We are on the path to providing a first-class service, so we want our product to be super healthy and reliable at all times!
Collaboration is a huge part of our Celonis culture! Within this role, you’ll help teams catch issues before they affect customers, and tie reliability to business outcomes.
By helping our Product teams understand the reliability of their services and how they can improve it, our teams and engineers will be able to build, deliver, and operate resilient, reliable systems.
The work you’ll do
- Take ownership of complex issues related to performance, reliability, and scalability, from idea inception to production, including all required technical and organizational improvements.
- Help our engineering teams gain full control over the stability and performance of their services.
- Support and drive the investigation and resolution of incidents and issues in production.
- Monitor and maintain object and data storage solutions.
- Lead postmortems and root cause analysis to facilitate continuous improvement.
- Design, write, and deliver software that enhances the availability, scalability, and efficiency of our products.
- Proactively identify, plan, and execute improvement opportunities to minimize risks, address recurrent issues, automate manual processes, improve quality, and streamline our software deliveries.
- Provide technical leadership on reliability to engineers, managers, and product managers.

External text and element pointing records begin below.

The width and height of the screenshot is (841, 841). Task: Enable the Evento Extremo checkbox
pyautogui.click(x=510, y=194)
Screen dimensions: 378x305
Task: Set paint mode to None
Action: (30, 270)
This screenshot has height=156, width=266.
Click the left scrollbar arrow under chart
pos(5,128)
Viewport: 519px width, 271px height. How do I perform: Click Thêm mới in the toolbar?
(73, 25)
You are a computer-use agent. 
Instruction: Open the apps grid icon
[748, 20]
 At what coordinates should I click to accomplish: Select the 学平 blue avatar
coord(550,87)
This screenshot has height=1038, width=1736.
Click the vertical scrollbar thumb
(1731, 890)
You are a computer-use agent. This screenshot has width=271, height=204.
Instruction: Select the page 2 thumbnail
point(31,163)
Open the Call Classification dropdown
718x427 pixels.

- Improve our monitoring, metrics, and KPIs, as well as define and implement missing SLOs.
- Implement processes and automation to prevent problem recurrence.
- Share acquired knowledge and document accordingly while implementing SRE best practices.
- Guide a technical roadmap for reliability to enable the planning and building of reliable solutions using our infrastructure and developer productivity platform.
The Qualifications You Need
- Experience in Software Engineering roles, typically with 5+ years of experience.
- Master’s degree in Computer Science or equivalent experience and skill set.
- Experience in developing and running large-scale productive services with Docker and Kubernetes.
- Experience working with in-memory data stores (e.g., Redis), RDBMS (e.g., Postgres), AMQP (e.g., RabbitMQ), and NoSQL (e.g., ElasticSearch).
- Experience working with various public cloud providers (AWS, Azure, or GCP) and modern cloud monitoring system observability frameworks (e.g., Datadog).
- Solid knowledge of scripting languages (e.g., Bash, Python, Ruby…).
- Proven problem-solving skills and the ability to troubleshoot complex technical issues.
- Deep commitment to maintaining high system reliability and availability.
- Experience in supporting or mentoring other developers in running services reliably in production.
- Excellent communication and collaboration skills to work effectively with cross-functional teams.
What Celonis can offer you:
- The unique opportunity to work within a new category of technology, Process Intelligence
- Investment in your personal growth and skill development (clear career paths, internal mobility opportunities, L&D platform, mentorships, and more)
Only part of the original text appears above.